When execution is blocked by the wrong decision rights

A regulator mandated a change to industry classification affecting a monthly regulatory report.

The organisation executed.

Data capture processes were redesigned.
Source systems were updated.
The data warehouse was adjusted.
Downstream reports were rebuilt.
End-to-end testing was completed.

A large, cross-functional effort.

When the work was finished, only sign-off remained.

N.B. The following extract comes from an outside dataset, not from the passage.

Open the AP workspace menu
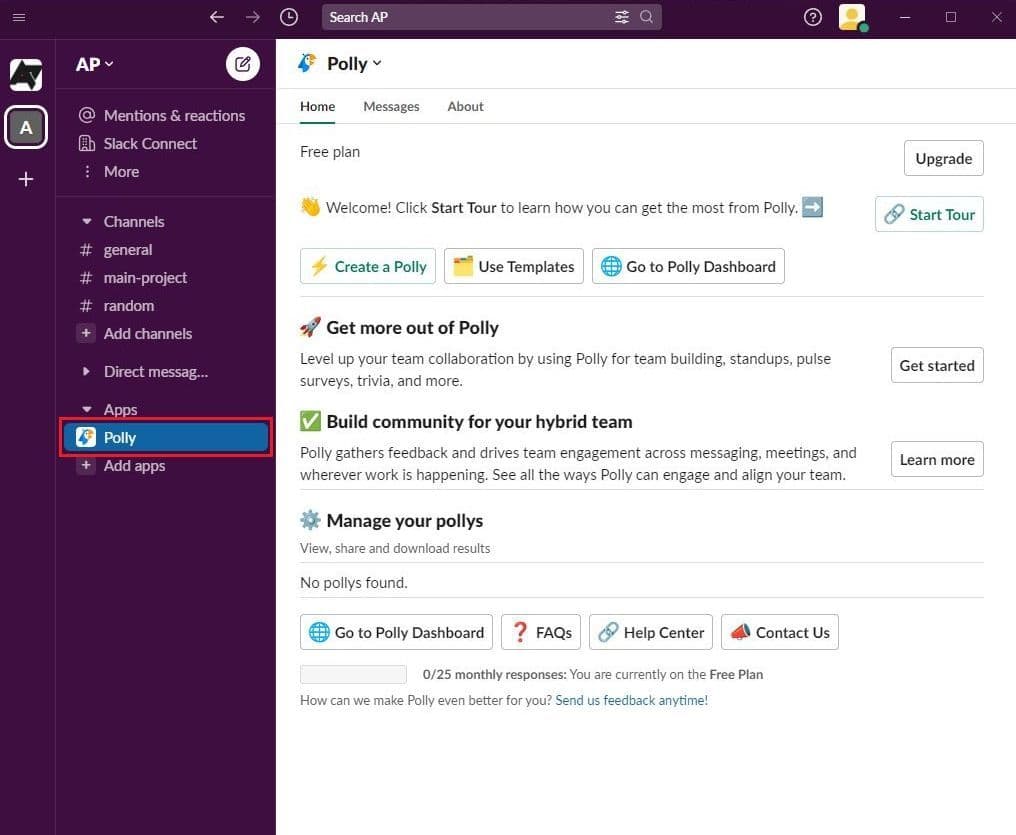This screenshot has height=835, width=1016. pos(93,64)
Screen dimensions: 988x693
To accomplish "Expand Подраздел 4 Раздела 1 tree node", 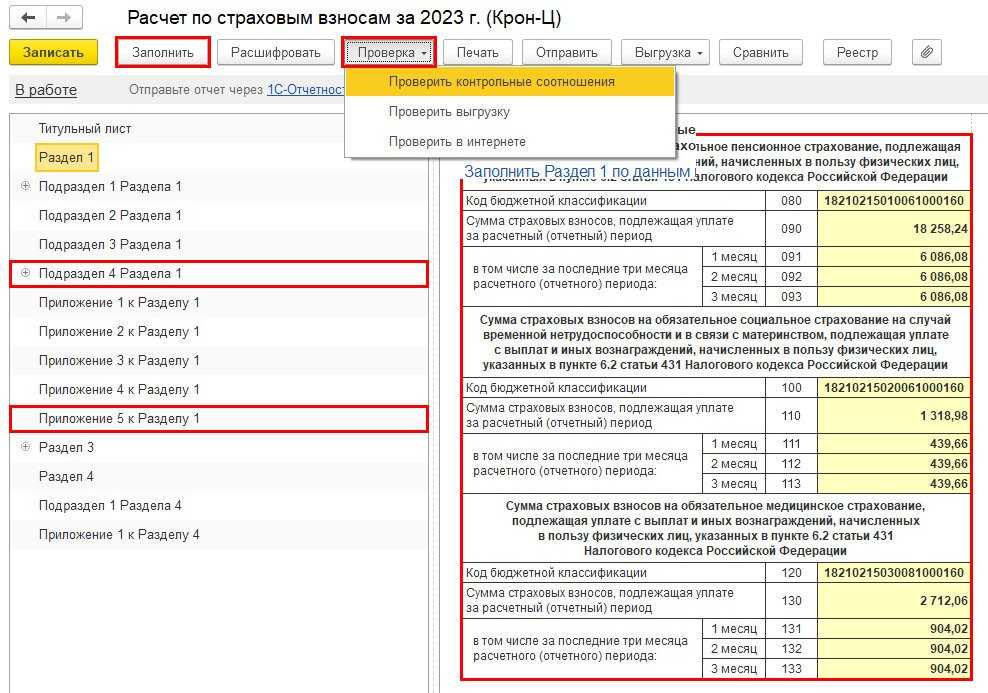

The regulatory deadline was days away.

Decision authority sat with a mid-level manager.

He had not been involved in the work.
He did not understand the full scope of the changes.

If he approved and the change failed, the investigation would trace back to him.
If he delayed, nothing happened.
If he escalated, he signalled he could not handle the authority assigned to him.

The rational choice was clear.

He did nothing.

He did not review the work.
He did not decide.
He did not escalate.

The team waited.
The deadline closed in.

Execution resumed only after the formal decision path was bypassed.

Additional analysis was prepared.
A senior stakeholder assumed responsibility.

The change was approved.
The deadline was met.

Authority sat with someone detached from the work.

He held veto power without domain knowledge.
He carried full risk if the change was wrong.
He carried no risk if the deadline was missed.

Delay was not incompetence.
It was self-preservation.

The situation required urgency.
The design rewarded delay.

When authority carries consequence for action but not inaction, execution stops.

This failure mode is one surface expression of a deeper structural loop.
The full model is developed in When Failure Becomes Rational.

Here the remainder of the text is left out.